Test Sizes: Small, Medium, and “Why Did I Even Run This?”

  • Small test: Runs in a single process, no I/O, no sleep, no network. Basically, no fun. Use doubles for anything external.
  • Medium test: Can talk to localhost, but nothing else. Sort of like inviting your friends over but not letting them use the WiFi.
  • Large test: End-to-end, no rules. These validate your config and make sure the legacy system you inherited from 2008 doesn’t catch fire. Run them only in CI/CD, never in your dev loop unless you want to watch cat videos while waiting.

Test Scope: How Much Code Are We Actually Testing?

  • Unit test: One method/class. Like asking “Does my toaster toast?”
  • Integration test: A couple components. Like “Does my toaster toast AND does the smoke detector panic?”
  • End-to-end test: The whole system. Like “Can my toaster, smoke detector, and insurance company work together to bankrupt me?”

The Forbidden Ice Cream Cones and Hourglasses

  • Ice cream cone: All UI tests, no unit tests. Delicious, but melty and unstable.
  • Hourglass: Fat integration layer, thin everywhere else. Like that one friend who skipped leg day forever.

The winning shape: The Trophy 🏆 (wide base of unit tests, fewer integration tests, a handful of end-to-end tests).


How Not to Write a Unit Test

Bad (brittle, unclear):

test("increments value", () => {
  const counter = new Counter();
  counter._privateIncrement(); // oops, testing private API
  expect(counter.value).toBe(1); // brittle AF
});

Good (clear, stable):

test("should increment counter value when increment is called", () => {
// given
const counter = new Counter();

// when
counter.increment();

// then
expect(counter.getValue()).toBe(1);
});

Notice the given-when-then flow. It reads like natural language, not like a ransom note.

Avoiding Brittle Tests

  • Test the public API, not the private internals.
  • Test state, not interactions (users care about what happens, not how you do it).
  • Use real objects if they’re fast and deterministic. Only mock if you absolutely have to.

Test Doubles: The Good, the Bad, and the Mockly

  • Fakes: In-memory DBs, fake queues. Great for speed.
  • Stubs: Pre-programmed return values. Fine if you’re desperate.
  • Mocks: Verify interactions. Useful for side-effects like “Did we send the email?” but can become your worst enemy.

Example: Stubbing Gone Wrong

const dbStub = { save: jest.fn().mockReturnValue("ok") };

test("should save data", () => {
const service = new DataService(dbStub);
service.save("data");
// brittle: relies on interaction detail
expect(dbStub.save).toHaveBeenCalledWith("data");
});

If you change your service to db.save(JSON.stringify(data)), this test breaks even though the user-facing behavior is correct. Congrats, you’ve written a brittle nightmare.

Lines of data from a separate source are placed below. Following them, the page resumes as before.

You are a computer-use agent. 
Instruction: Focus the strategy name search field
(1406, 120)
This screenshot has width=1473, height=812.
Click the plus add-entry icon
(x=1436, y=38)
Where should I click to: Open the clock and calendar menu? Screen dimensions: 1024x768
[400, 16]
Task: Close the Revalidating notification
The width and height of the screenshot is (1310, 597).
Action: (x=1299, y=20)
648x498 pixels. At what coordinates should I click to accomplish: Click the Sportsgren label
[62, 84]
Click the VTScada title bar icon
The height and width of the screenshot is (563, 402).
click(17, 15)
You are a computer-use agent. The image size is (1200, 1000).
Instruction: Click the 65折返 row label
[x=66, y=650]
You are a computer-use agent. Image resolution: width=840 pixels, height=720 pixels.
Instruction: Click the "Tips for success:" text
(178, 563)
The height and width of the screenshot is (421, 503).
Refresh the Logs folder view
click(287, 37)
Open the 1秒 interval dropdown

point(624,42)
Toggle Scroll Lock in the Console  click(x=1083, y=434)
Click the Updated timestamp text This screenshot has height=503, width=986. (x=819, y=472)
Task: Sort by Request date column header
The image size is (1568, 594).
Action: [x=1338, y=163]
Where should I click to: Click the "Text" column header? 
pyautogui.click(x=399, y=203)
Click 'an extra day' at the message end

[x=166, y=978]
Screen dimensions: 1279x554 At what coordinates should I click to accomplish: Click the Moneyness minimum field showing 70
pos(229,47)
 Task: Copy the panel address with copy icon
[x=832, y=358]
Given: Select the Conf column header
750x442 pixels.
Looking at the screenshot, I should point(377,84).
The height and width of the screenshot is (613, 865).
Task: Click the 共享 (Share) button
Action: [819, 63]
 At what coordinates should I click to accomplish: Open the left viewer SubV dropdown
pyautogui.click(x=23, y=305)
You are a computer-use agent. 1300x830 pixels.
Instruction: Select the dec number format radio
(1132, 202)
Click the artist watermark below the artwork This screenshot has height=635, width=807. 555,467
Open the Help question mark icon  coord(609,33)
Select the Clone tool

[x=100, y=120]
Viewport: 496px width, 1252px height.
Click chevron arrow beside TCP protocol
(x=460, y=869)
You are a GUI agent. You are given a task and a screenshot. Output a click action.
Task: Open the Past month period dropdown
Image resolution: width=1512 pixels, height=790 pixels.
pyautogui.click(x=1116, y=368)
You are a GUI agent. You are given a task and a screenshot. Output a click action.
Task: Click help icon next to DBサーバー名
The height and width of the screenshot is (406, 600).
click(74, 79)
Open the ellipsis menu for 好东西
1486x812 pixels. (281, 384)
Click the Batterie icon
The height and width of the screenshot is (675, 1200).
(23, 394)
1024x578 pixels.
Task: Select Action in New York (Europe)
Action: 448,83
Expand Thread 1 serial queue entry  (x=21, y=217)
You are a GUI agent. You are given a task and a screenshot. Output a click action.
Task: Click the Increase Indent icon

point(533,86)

Culture: Making Testing Cool Again™

  • Orientation: Teach new hires why tests matter.
  • Gamification: Internal dashboard with “Testing Levels.” Bragging rights included.
  • Testing on the Toilet: Yes, literal posters in bathrooms with testing tips. Because nothing screams “company culture” like debugging mock behavior while on the throne.

Final Thoughts

  • Test what matters.
  • Write tests that are clear, not clever.
  • Don’t chase 100% coverage like it’s the Holy Grail.
  • Remember: bad tests are worse than no tests.

So go forth, write tests, and when your future self curses at you for a failing assertion, at least it’ll be a clear and meaningful one.